Euromonitor analysts expect the Candy purchase to present an excellent platform for Haier to further expand into the premium segment in Europe, challenging Miele, Bosch, AEG and Grundig.
“Europe is one of the key markets in Haier’s global brand strategy and this combination will accelerate Haier’s positioning in the region,” Fierling said.
“I look forward to working closely with Candy’s experienced management team as we share the commitment to innovate and to provide customised solutions to introduce the experience of the smart universe into our customers’ lives.”
Haier’s European headquarters will now be Candy’s head office in Brugherio, Italy.
The company said the purchase of Candy perfectly fits into Haier strategy to attain a leading position in all regions around the world.

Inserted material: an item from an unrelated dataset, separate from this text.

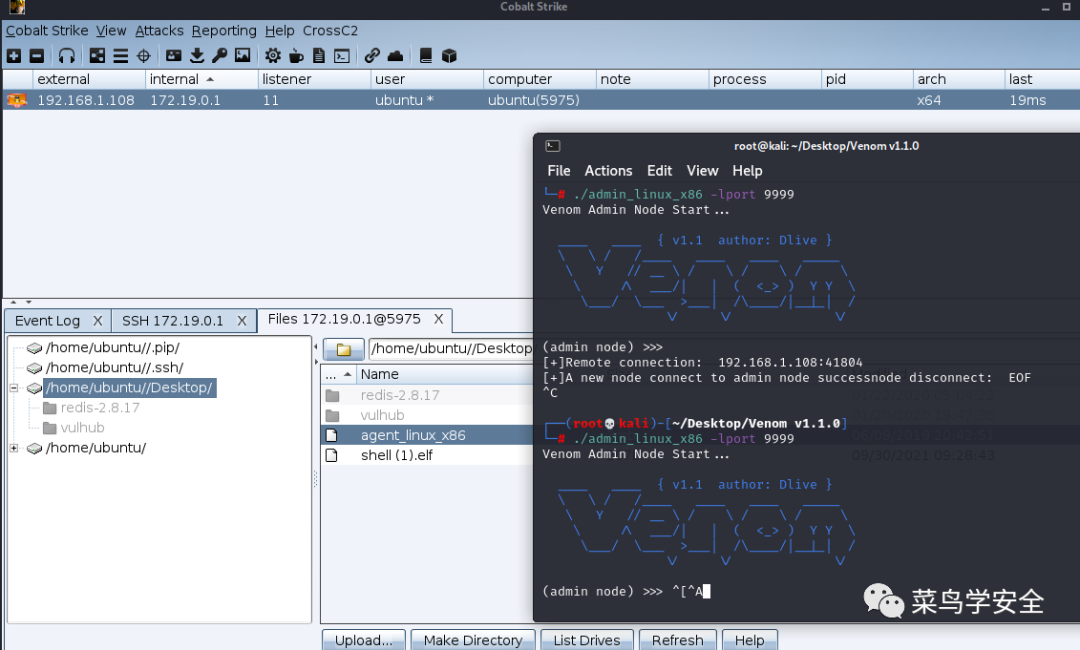
Task: Click the Downloads arrow toolbar icon
Action: 197,56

Haier also expects to leverage the Candy Group’s know-how in smart home appliances to support its vision to become the global leader in this segment.
Haier said it will continue to invest in Europe to enhance its competitiveness in the region and worldwide.

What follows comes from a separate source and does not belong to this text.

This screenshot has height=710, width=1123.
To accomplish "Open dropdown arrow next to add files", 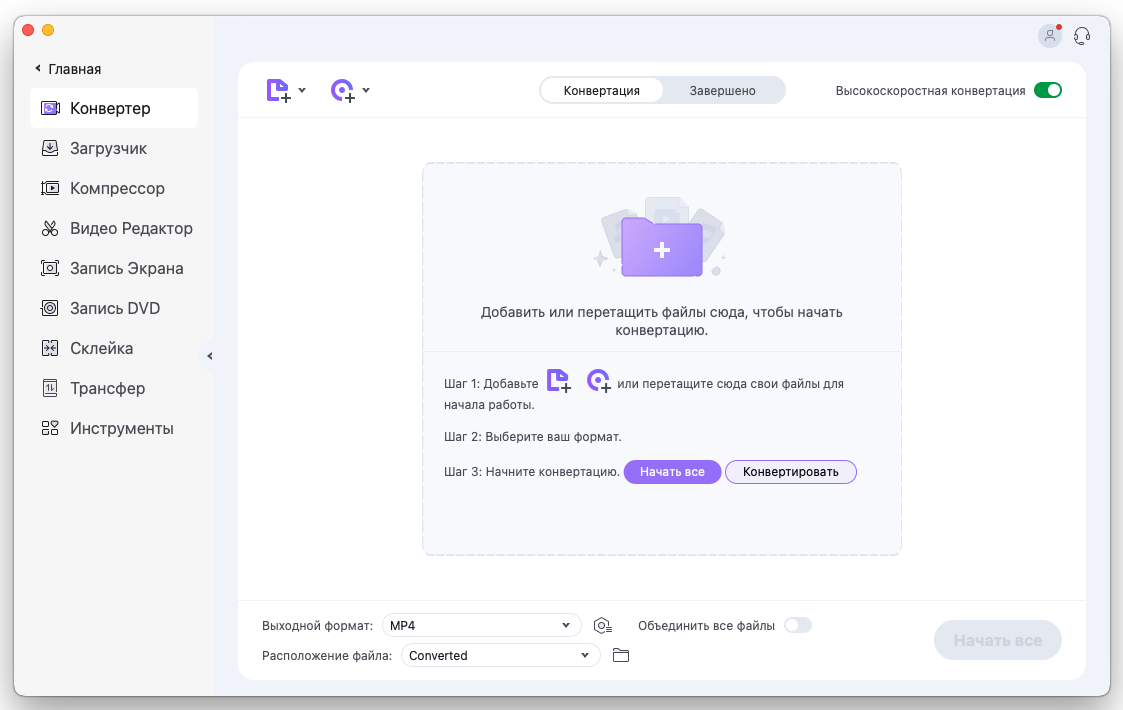I will (x=302, y=90).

“Candy’s management team, employees, regional infrastructure including R&D centres, business network and manufacturing facilities, as well as Candy’s unique design and Italian style will be great foundation for our future growth globally,” Haier said.
Beppe and Aldo Fumagalli said: “We are very excited for Candy to become an important asset of Haier’s global network. Combining further investment from Haier with Candy’s innovation capabilities and Italian design, technology and style, we are confident that the company will further grow to become the leader in smart-home appliances with a high level of competitiveness.

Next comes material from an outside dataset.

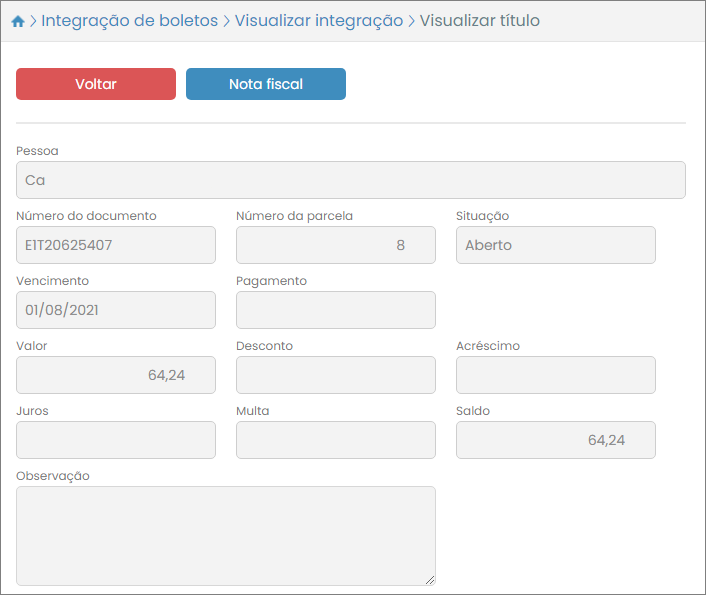Grab the Observação textarea resize handle
Screen dimensions: 706x595
click(x=430, y=580)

“Together, we will better meet the increasing demands for more individualised products and make people’s lives better and easier.”
The acquisition of Candy was in part funded by the successful listing of Haier’s D-Shares on the CEINEX D-Share market, a joint venture between Deutsche Börse and the Shanghai Stock Exchange.
When the takeover was announced last October, Stefano Botter, an analyst at Euromonitor, told kbbreview: “The Italian design will not be touched by the acquisition – the format, look and style of Candy will remain the same.”
His colleague Feng Zhang, also an analyst at Euromonitor, said: “Brugherio is less than a 20km drive from Milan, where Whirlpool EMEA headquarters is located. Integration of the businesses will empower Haier Group to concentrate resources to better compete with companies, including Whirlpool in Europe.”
He added: “Candy is one of key firms driving connected appliances sales in Europe. With the common DNA in connected home, the integration of Candy Hoover into Haier U+ Connected Home ecosystem will be smooth.”
The analyst also anticipated that Haier would likely promote Candy in the premium segment of Chinese large cooking and home laundry appliances market.
This comes after Haier halted plans for GE expansion in China as a result of US-China trade tensions.